#### EXCERPTED DATA:
● ● ●
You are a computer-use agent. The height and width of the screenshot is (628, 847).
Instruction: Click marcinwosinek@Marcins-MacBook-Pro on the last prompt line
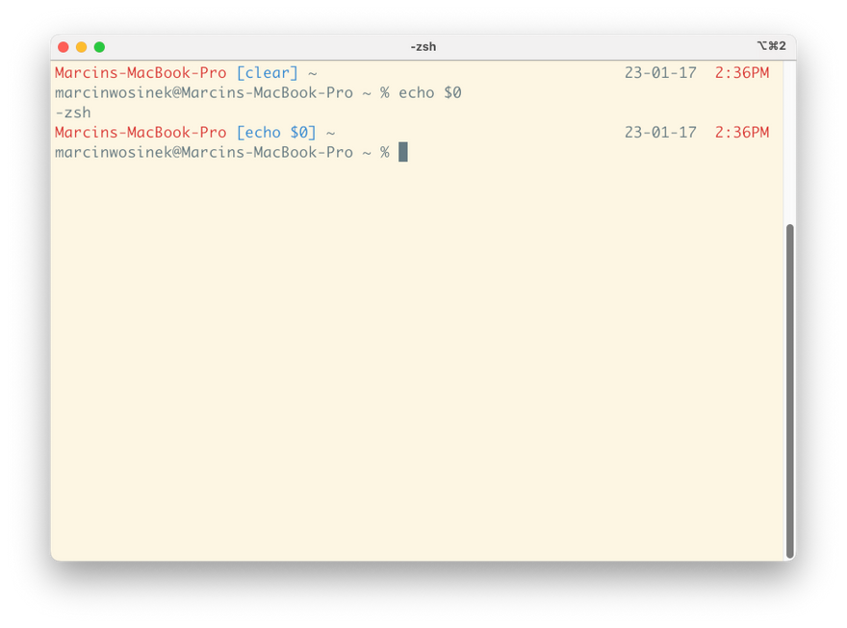(x=204, y=152)
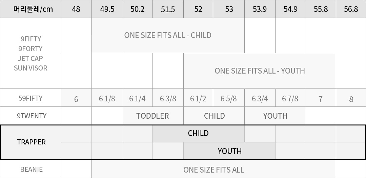Click CHILD in the 9TWENTY row
This screenshot has height=178, width=366.
(x=214, y=116)
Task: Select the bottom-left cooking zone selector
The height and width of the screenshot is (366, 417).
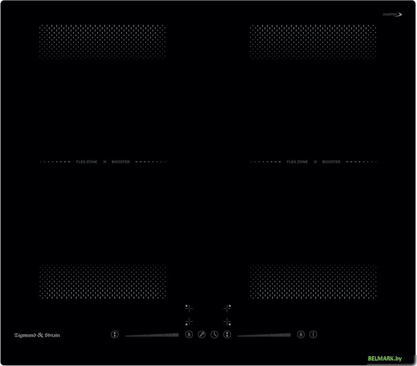Action: (189, 322)
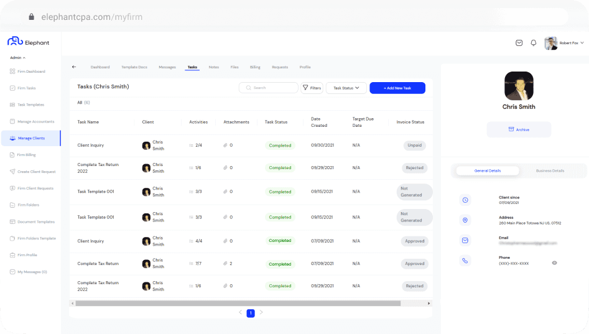Viewport: 589px width, 334px height.
Task: Click the Elephant logo
Action: (28, 42)
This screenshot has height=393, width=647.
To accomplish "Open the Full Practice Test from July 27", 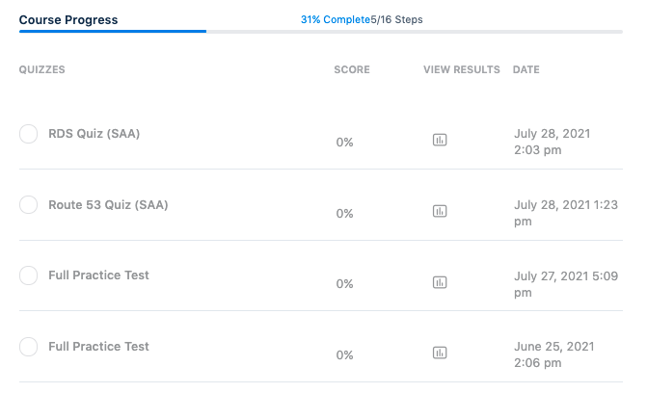I will (98, 275).
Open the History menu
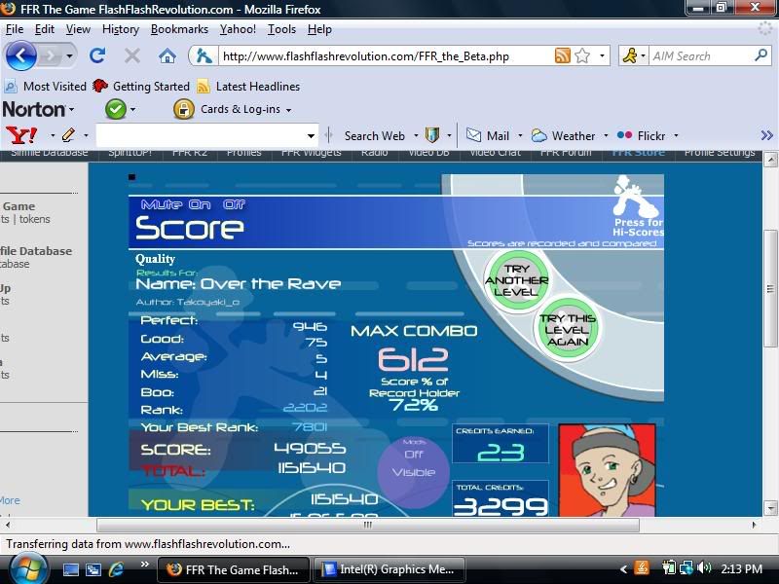The image size is (779, 584). tap(120, 29)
● ● ●
#### PROBLEM REQUIREMENTS:
Precisely those lines above that run from the line with "The height and width of the screenshot is (366, 417)." up to and including the line with "This screenshot has height=393, width=647." are to be set down, with the pictures omitted.

#### EXERCISE OUTPUT:
The height and width of the screenshot is (366, 417).
Action: (189, 322)
Viewport: 589px width, 334px height.
Task: Click the Elephant logo
Action: (28, 42)
This screenshot has height=393, width=647.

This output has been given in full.